⟨

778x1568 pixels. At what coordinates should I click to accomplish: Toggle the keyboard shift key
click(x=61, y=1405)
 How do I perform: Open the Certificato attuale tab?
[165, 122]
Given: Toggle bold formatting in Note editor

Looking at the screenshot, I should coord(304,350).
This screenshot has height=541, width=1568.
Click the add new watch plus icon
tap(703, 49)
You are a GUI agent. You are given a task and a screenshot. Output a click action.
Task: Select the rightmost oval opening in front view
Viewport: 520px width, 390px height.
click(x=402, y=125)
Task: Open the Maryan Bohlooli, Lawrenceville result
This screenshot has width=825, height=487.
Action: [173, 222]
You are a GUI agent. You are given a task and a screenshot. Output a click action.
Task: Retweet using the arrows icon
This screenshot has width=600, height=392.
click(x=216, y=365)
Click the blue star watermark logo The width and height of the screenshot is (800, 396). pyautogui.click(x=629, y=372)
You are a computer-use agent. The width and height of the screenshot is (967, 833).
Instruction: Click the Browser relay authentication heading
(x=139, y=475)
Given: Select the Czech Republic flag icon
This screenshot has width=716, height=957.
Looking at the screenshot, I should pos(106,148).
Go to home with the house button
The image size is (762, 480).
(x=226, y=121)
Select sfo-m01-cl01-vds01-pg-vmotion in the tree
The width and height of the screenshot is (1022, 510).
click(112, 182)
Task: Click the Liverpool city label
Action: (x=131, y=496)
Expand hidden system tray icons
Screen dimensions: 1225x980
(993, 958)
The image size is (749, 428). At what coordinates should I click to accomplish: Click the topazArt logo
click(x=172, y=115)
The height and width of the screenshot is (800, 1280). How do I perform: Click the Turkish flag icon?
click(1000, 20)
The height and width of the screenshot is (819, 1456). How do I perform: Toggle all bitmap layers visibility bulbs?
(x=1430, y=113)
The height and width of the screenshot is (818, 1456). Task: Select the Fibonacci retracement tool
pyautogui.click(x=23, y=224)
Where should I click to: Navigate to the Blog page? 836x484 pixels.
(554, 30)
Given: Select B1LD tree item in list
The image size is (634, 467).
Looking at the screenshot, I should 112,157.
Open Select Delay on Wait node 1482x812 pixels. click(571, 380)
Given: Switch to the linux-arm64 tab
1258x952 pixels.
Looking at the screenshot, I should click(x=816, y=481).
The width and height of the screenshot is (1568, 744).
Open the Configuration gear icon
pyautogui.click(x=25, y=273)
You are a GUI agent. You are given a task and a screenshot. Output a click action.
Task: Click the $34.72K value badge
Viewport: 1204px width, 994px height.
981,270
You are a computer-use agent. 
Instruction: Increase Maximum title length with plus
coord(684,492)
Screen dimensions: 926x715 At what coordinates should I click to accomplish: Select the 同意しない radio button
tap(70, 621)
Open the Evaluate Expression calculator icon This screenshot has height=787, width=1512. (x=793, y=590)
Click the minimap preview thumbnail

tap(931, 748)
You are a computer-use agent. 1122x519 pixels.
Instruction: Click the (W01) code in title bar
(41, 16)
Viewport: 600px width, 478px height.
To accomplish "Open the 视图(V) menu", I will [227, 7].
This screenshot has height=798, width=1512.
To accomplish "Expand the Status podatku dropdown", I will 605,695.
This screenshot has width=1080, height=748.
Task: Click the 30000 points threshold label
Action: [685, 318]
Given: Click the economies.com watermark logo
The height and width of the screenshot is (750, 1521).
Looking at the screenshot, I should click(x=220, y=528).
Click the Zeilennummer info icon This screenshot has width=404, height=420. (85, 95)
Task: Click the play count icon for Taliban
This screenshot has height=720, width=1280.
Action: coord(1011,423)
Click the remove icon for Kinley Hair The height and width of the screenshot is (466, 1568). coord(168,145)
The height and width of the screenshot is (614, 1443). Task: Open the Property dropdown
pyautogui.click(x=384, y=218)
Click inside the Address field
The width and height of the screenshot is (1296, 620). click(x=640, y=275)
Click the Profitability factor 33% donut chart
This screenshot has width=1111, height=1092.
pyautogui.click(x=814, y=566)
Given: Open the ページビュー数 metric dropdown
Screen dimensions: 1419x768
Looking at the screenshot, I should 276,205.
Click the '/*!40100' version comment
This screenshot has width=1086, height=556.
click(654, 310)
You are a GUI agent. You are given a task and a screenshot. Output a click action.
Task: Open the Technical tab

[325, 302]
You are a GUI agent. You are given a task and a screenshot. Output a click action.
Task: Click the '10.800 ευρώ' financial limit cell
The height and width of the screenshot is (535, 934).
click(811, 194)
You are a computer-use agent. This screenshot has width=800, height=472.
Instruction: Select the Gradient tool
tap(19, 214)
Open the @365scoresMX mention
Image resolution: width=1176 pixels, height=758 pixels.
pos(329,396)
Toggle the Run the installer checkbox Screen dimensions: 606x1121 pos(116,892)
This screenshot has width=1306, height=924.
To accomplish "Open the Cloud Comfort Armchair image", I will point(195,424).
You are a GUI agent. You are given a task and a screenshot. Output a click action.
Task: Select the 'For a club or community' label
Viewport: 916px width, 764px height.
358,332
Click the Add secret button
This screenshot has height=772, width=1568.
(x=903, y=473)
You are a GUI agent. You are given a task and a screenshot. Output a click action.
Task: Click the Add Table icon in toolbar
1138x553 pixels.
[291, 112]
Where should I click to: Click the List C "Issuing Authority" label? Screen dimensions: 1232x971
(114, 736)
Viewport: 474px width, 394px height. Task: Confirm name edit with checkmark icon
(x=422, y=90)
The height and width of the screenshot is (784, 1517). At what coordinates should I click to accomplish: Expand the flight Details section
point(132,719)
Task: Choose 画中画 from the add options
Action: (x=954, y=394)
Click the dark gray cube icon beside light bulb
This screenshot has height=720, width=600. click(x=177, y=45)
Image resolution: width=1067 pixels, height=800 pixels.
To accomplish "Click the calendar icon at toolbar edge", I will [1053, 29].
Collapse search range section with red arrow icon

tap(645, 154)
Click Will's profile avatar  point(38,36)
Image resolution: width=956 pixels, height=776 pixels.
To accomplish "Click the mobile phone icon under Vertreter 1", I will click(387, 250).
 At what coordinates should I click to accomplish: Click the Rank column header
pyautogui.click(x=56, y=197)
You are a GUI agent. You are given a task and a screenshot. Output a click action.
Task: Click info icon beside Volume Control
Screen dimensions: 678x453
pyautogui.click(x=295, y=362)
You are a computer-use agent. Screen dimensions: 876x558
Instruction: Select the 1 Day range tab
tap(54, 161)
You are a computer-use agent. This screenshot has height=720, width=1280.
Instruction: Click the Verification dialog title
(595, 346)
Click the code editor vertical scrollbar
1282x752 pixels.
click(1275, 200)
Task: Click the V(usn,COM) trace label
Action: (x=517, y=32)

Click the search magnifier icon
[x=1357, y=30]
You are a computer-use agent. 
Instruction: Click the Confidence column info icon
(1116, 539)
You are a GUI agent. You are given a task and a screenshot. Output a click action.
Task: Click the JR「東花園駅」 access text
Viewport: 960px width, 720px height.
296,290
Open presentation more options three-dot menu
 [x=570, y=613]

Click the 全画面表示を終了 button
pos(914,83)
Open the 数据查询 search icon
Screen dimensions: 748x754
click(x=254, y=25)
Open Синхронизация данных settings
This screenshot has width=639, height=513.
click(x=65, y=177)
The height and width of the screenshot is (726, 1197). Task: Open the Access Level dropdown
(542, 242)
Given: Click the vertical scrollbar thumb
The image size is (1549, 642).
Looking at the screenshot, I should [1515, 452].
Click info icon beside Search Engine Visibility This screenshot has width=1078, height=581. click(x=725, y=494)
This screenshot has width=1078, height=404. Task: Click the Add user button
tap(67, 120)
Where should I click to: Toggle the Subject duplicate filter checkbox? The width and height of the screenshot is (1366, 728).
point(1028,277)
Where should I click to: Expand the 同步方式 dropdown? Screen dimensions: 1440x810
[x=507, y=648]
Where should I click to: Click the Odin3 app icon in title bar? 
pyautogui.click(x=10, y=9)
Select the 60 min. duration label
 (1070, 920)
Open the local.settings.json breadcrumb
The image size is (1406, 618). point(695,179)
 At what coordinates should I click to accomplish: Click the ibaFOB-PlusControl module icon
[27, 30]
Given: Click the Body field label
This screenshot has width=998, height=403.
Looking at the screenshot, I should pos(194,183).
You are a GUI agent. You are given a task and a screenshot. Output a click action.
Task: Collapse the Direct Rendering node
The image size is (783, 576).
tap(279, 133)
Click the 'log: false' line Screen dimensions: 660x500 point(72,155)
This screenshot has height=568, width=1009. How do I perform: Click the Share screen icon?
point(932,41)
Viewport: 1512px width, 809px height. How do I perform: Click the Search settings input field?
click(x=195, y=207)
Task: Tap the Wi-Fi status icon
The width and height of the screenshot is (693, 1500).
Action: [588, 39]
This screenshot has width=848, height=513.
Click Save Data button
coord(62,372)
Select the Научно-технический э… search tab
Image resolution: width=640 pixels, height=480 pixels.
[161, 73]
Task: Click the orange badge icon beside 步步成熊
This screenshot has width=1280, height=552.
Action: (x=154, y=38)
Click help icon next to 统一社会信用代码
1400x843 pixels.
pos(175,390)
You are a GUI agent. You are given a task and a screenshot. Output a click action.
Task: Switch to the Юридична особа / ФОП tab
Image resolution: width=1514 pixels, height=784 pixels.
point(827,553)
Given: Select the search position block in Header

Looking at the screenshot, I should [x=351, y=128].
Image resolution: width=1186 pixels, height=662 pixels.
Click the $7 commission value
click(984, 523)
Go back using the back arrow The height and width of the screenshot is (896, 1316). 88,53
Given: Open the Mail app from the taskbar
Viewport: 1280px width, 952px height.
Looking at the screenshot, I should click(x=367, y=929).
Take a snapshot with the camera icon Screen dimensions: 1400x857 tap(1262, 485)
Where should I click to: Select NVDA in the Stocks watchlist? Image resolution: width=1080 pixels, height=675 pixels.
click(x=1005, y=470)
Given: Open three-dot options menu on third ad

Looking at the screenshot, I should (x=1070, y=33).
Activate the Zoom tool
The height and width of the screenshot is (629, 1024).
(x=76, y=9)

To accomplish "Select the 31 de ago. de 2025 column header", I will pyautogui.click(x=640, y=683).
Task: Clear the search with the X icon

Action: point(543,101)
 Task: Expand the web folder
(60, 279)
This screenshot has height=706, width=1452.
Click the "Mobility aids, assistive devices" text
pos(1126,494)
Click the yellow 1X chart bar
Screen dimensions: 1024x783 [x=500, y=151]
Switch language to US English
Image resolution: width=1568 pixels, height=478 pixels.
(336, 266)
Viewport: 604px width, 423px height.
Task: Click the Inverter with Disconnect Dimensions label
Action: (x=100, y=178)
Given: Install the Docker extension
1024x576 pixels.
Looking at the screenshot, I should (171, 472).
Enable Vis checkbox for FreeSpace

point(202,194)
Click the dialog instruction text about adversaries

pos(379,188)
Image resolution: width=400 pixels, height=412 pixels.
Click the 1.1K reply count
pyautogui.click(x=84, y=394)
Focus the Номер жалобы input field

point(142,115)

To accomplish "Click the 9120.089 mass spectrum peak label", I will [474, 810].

⟩

* **What the task asks**
In the records above, collect each line with "toolbar".

* **Task response**
Task: Click the Add Table icon in toolbar
To accomplish "Click the calendar icon at toolbar edge", I will [1053, 29].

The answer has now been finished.